Standaryzacja takiego generowania danych nie jest powszechnie dostępna. W związku z tym istnieje ograniczona wiedza na temat częstotliwości rozszczepienia i fuzji specyficznej dla komórki oraz lokalizacji wewnątrzkomórkowej. Do dostępnych wskaźników badawczych dodaliśmy wykrywanie życia rozszczepienia i fuzji mitochondrialnej.

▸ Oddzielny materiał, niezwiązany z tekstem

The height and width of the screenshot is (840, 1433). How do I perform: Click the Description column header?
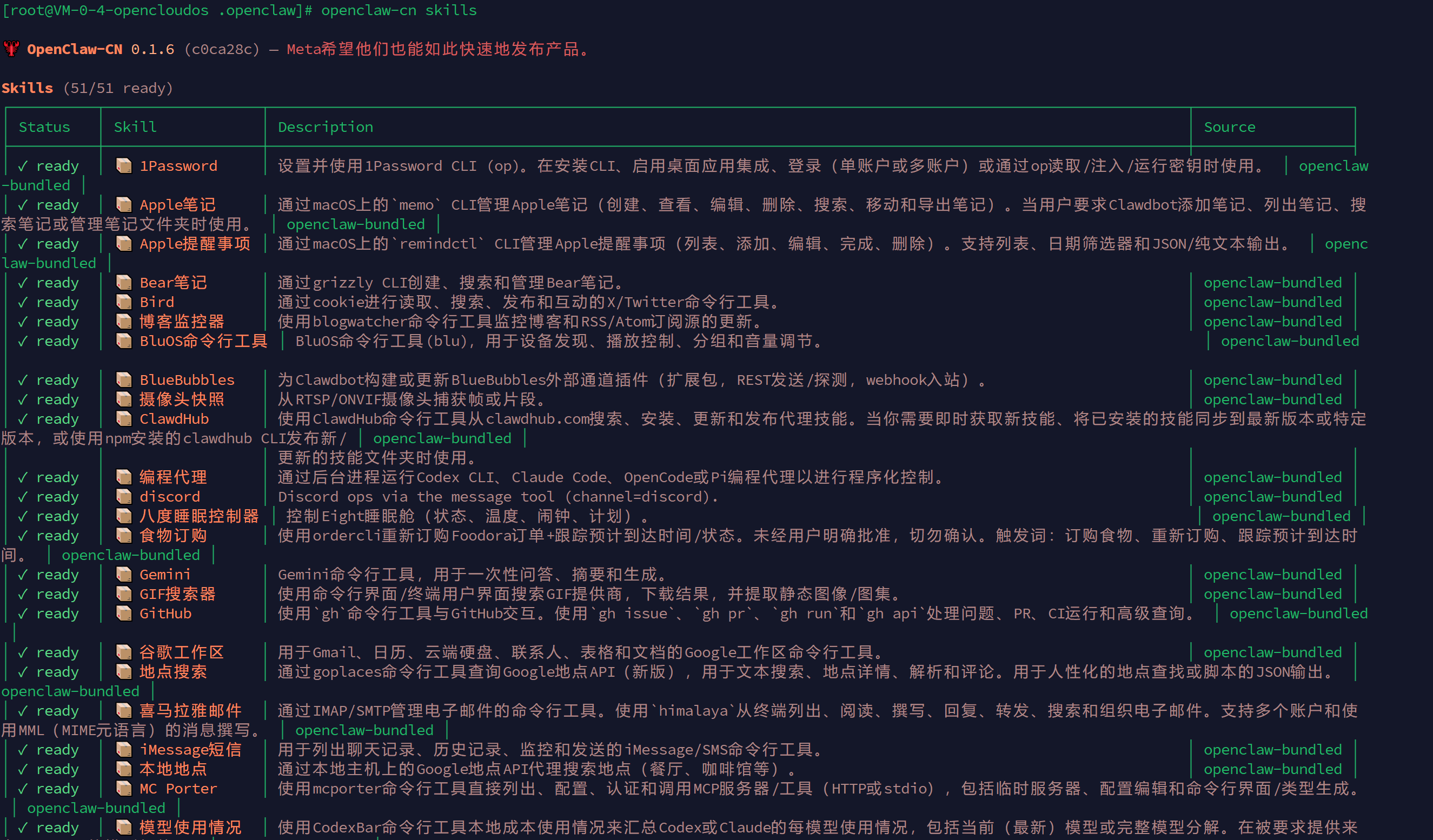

Łącząc je z liczbą struktur mitochondrialnych, byliśmy w stanie zdefiniować nowy wskaźnik do zrozumienia dynamiki sieci mitochondrialnej. Nasze odkrycia pozwalają nam scharakteryzować specyficzne dla komórki parametry rozszczepienia i fuzji oraz po raz pierwszy określić, czy system mitochondrialny jest w równowadze, czy się zmienia. Zapobiega to poważnym błędnym interpretacjom fenotypów w zdrowiu i chorobie oraz zapewnia jasne ramy dla dokładnego raportowania.
Aby rozpocząć, otwórz plik RAW w ImageJ. Dostosuj ustawienia kolorów, aby zwiększyć widoczność obszaru zainteresowania, ale nie ustawiaj niczego. Zduplikuj obraz zgodnie z liczbą pojedynczych komórek, które należy przeanalizować.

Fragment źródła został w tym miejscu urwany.